=== Material for this task ===

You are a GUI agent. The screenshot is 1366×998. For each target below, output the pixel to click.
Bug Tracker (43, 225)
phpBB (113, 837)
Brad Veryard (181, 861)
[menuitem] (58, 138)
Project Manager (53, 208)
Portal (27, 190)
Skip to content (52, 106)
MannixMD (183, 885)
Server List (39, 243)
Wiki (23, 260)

===

Instructions for the task:
Write out the whole listing again. Match it word for word.

Finished task:
You are a GUI agent. The screenshot is 1366×998. For each target below, output the pixel to click.
Bug Tracker (43, 225)
phpBB (113, 837)
Brad Veryard (181, 861)
[menuitem] (58, 138)
Project Manager (53, 208)
Portal (27, 190)
Skip to content (52, 106)
MannixMD (183, 885)
Server List (39, 243)
Wiki (23, 260)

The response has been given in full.